[Entries taken from a collection]
═══

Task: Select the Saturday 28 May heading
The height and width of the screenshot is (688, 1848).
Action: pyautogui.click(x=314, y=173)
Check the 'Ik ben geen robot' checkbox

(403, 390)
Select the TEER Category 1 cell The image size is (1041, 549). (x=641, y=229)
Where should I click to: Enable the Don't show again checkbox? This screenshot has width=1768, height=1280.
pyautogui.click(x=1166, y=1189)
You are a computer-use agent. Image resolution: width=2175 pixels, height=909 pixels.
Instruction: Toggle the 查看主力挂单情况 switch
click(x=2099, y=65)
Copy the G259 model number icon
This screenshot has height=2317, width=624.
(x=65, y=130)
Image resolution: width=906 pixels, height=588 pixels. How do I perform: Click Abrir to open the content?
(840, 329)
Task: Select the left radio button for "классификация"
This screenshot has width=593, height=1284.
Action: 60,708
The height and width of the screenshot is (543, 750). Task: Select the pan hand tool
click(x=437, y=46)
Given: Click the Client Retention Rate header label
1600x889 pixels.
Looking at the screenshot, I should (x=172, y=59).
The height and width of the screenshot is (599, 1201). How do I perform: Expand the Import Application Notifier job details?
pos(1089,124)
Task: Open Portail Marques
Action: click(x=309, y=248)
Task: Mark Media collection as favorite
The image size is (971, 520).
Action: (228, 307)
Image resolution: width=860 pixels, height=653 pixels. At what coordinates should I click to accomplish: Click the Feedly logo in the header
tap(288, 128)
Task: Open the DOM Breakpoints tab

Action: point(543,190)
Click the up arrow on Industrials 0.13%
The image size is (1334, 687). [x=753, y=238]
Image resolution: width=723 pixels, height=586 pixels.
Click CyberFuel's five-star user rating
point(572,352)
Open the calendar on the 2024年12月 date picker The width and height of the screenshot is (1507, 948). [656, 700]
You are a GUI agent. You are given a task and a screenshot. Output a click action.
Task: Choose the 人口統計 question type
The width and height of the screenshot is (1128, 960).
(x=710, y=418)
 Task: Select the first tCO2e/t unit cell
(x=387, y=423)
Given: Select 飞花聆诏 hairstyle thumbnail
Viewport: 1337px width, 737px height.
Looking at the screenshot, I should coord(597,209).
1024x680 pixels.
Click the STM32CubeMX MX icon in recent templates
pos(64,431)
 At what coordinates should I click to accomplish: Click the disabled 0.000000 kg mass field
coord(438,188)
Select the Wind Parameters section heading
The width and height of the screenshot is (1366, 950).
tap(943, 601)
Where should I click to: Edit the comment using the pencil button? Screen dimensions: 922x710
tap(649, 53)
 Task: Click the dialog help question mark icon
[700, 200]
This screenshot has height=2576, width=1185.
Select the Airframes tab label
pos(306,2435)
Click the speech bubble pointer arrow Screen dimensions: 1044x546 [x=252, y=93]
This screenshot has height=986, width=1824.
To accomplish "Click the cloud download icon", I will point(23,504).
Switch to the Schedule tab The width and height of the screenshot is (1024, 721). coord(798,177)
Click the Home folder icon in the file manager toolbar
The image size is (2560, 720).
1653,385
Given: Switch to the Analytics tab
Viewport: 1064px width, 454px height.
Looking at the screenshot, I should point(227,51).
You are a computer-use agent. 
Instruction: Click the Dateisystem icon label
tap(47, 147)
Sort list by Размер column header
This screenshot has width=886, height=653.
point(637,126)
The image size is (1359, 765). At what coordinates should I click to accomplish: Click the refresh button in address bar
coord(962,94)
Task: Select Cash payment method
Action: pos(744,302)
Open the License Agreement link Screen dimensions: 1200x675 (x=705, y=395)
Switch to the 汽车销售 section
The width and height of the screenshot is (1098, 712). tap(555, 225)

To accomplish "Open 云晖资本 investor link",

═══

> ASSIGNMENT: After locating the line with "Click the STM32CubeMX" above, return that line and every later line through the one with "Click the speech", word for word and with nothing else.

> ANSWER SPACE:
Click the STM32CubeMX MX icon in recent templates
pos(64,431)
 At what coordinates should I click to accomplish: Click the disabled 0.000000 kg mass field
coord(438,188)
Select the Wind Parameters section heading
The width and height of the screenshot is (1366, 950).
tap(943, 601)
Where should I click to: Edit the comment using the pencil button? Screen dimensions: 922x710
tap(649, 53)
 Task: Click the dialog help question mark icon
[700, 200]
This screenshot has height=2576, width=1185.
Select the Airframes tab label
pos(306,2435)
Click the speech bubble pointer arrow Screen dimensions: 1044x546 [x=252, y=93]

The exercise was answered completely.